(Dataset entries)
═══
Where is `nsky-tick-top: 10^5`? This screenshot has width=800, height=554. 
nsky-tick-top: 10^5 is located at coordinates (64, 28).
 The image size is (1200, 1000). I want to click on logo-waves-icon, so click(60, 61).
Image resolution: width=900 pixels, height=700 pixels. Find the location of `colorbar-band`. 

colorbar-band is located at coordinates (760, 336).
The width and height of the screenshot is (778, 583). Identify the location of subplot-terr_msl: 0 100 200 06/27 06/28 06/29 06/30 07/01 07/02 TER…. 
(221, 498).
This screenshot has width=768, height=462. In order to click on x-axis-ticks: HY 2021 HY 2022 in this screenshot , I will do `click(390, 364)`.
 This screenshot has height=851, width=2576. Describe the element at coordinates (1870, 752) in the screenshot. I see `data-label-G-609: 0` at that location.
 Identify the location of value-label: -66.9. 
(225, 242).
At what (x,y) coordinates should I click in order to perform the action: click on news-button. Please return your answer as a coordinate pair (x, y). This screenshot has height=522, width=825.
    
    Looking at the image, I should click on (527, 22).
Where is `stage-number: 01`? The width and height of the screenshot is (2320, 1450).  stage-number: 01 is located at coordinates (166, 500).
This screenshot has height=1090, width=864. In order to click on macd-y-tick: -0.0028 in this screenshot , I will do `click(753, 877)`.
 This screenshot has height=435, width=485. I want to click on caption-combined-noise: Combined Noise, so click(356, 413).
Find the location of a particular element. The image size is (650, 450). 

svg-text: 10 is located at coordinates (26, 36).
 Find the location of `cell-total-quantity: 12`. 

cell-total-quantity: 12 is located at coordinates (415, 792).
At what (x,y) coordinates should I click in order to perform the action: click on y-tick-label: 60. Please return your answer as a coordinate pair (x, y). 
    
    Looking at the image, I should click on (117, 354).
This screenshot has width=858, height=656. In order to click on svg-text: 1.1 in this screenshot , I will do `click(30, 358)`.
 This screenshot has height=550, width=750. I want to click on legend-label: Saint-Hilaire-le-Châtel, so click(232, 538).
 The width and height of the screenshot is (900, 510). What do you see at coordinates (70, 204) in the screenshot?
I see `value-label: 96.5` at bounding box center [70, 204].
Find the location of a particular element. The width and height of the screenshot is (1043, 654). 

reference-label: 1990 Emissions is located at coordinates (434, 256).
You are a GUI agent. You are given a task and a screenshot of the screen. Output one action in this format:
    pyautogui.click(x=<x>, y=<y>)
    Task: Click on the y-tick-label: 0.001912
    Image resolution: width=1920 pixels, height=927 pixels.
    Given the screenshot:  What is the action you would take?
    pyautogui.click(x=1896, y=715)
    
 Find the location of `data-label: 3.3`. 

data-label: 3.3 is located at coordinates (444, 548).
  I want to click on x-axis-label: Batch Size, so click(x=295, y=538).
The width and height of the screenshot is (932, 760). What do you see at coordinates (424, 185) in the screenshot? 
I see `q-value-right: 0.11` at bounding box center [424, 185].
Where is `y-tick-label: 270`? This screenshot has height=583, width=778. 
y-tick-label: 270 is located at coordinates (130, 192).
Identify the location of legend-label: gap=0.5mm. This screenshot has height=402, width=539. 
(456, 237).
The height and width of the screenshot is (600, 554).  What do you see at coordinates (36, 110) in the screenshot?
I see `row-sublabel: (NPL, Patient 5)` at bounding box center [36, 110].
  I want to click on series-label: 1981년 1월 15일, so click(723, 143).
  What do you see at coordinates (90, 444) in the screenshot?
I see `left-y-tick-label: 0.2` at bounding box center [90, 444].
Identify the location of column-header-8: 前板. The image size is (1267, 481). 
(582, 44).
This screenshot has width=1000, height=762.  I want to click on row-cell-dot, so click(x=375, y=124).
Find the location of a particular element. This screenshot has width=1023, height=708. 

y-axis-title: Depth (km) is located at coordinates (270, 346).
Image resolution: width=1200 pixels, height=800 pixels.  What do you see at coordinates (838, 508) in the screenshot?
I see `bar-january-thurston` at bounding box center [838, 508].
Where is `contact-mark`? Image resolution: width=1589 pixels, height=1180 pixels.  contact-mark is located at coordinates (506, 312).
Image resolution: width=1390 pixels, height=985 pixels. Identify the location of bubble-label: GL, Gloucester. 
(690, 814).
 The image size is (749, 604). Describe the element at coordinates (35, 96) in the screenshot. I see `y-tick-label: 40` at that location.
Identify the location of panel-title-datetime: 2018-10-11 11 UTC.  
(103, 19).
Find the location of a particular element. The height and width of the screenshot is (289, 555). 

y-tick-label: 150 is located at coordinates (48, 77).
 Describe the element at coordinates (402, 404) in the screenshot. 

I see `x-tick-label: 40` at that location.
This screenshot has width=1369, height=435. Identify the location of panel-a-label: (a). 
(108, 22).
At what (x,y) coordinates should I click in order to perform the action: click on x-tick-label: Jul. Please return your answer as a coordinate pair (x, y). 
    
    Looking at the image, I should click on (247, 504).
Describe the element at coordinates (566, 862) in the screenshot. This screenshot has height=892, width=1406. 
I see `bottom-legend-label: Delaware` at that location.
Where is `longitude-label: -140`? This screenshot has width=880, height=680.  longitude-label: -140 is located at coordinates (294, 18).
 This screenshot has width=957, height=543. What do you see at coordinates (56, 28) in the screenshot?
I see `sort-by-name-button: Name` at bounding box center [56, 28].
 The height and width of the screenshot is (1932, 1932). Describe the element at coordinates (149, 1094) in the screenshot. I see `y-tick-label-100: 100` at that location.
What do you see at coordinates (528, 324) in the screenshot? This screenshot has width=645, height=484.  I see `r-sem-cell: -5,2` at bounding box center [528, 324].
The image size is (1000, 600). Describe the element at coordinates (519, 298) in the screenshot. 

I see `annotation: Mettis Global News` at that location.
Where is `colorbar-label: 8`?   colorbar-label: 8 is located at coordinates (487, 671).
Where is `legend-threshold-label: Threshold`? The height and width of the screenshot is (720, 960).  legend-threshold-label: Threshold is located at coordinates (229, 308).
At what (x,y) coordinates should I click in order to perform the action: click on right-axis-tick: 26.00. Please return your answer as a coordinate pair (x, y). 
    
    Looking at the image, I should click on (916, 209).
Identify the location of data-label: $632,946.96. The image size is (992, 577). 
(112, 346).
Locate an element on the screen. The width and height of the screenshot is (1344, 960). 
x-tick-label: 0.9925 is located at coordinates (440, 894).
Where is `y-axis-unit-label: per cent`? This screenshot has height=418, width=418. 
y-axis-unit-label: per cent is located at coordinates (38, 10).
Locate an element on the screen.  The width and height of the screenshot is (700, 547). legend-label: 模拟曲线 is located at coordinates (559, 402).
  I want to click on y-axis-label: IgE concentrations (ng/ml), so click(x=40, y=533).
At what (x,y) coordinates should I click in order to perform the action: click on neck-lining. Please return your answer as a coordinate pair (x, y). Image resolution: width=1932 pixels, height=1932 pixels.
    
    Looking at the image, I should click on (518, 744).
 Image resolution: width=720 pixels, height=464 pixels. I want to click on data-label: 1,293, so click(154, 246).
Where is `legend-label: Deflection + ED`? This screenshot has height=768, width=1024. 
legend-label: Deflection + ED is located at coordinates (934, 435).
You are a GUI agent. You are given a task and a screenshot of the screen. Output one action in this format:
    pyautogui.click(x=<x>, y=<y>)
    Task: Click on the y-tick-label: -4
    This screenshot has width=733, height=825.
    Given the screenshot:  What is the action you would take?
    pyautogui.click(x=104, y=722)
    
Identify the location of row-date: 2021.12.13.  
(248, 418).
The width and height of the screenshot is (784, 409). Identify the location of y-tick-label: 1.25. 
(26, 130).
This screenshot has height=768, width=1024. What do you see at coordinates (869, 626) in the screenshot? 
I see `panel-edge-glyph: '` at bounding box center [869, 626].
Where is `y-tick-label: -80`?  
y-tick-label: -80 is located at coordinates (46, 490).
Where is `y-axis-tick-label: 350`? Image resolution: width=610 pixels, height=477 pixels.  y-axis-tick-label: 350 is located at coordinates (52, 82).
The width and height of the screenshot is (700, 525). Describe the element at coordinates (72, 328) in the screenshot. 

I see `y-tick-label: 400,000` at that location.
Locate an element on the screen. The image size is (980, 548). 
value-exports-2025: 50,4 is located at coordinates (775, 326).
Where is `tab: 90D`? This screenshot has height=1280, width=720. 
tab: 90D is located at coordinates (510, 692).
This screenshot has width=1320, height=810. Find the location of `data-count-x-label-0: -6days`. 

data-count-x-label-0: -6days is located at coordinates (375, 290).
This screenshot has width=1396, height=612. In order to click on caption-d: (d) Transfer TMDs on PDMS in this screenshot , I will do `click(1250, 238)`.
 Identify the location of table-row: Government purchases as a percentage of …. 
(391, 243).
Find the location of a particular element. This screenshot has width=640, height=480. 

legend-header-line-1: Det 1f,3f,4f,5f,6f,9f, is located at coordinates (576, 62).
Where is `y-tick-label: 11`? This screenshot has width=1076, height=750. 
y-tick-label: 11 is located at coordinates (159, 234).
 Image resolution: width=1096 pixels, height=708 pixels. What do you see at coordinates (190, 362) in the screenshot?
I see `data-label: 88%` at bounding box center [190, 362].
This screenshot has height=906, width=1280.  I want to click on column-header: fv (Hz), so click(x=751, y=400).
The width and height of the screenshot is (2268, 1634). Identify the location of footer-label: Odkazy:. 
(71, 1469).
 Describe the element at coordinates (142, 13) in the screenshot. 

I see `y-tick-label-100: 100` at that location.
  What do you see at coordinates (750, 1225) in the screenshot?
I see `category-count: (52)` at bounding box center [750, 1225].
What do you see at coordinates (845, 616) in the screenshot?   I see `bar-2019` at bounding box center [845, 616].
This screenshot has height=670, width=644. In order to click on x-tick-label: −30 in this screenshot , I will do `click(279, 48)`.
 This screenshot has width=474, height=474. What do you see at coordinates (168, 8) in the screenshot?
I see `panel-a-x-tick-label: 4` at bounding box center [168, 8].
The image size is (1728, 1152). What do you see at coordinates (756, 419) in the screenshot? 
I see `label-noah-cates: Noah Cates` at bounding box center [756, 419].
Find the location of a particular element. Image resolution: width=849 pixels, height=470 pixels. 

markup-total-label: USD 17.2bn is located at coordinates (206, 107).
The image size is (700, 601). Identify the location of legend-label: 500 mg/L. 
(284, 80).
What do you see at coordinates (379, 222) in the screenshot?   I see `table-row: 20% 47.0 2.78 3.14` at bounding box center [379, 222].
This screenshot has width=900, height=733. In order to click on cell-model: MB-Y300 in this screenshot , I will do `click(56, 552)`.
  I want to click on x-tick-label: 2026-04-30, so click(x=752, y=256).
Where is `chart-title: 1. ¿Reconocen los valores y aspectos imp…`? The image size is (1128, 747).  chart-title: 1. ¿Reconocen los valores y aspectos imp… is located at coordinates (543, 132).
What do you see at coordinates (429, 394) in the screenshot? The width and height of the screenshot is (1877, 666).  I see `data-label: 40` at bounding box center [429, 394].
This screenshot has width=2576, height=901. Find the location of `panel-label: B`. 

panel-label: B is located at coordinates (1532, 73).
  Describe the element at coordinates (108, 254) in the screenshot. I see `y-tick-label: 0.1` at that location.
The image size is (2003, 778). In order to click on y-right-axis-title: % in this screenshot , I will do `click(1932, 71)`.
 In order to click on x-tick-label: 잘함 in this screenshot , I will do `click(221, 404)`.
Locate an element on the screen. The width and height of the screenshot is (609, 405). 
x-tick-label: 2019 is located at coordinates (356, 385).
═══
YOUR OBJECTIVE
Copy the records from the line containing "Identify the location of table-row: Government" through the line containing "center [750, 1225].", including both of those lines, with every character unchanged.

YOUR RESPONSE
 Identify the location of table-row: Government purchases as a percentage of …. 
(391, 243).
Find the location of a particular element. This screenshot has width=640, height=480. 

legend-header-line-1: Det 1f,3f,4f,5f,6f,9f, is located at coordinates (576, 62).
Where is `y-tick-label: 11`? This screenshot has width=1076, height=750. 
y-tick-label: 11 is located at coordinates (159, 234).
 Image resolution: width=1096 pixels, height=708 pixels. What do you see at coordinates (190, 362) in the screenshot?
I see `data-label: 88%` at bounding box center [190, 362].
This screenshot has height=906, width=1280.  I want to click on column-header: fv (Hz), so click(x=751, y=400).
The width and height of the screenshot is (2268, 1634). Identify the location of footer-label: Odkazy:. 
(71, 1469).
 Describe the element at coordinates (142, 13) in the screenshot. 

I see `y-tick-label-100: 100` at that location.
  What do you see at coordinates (750, 1225) in the screenshot?
I see `category-count: (52)` at bounding box center [750, 1225].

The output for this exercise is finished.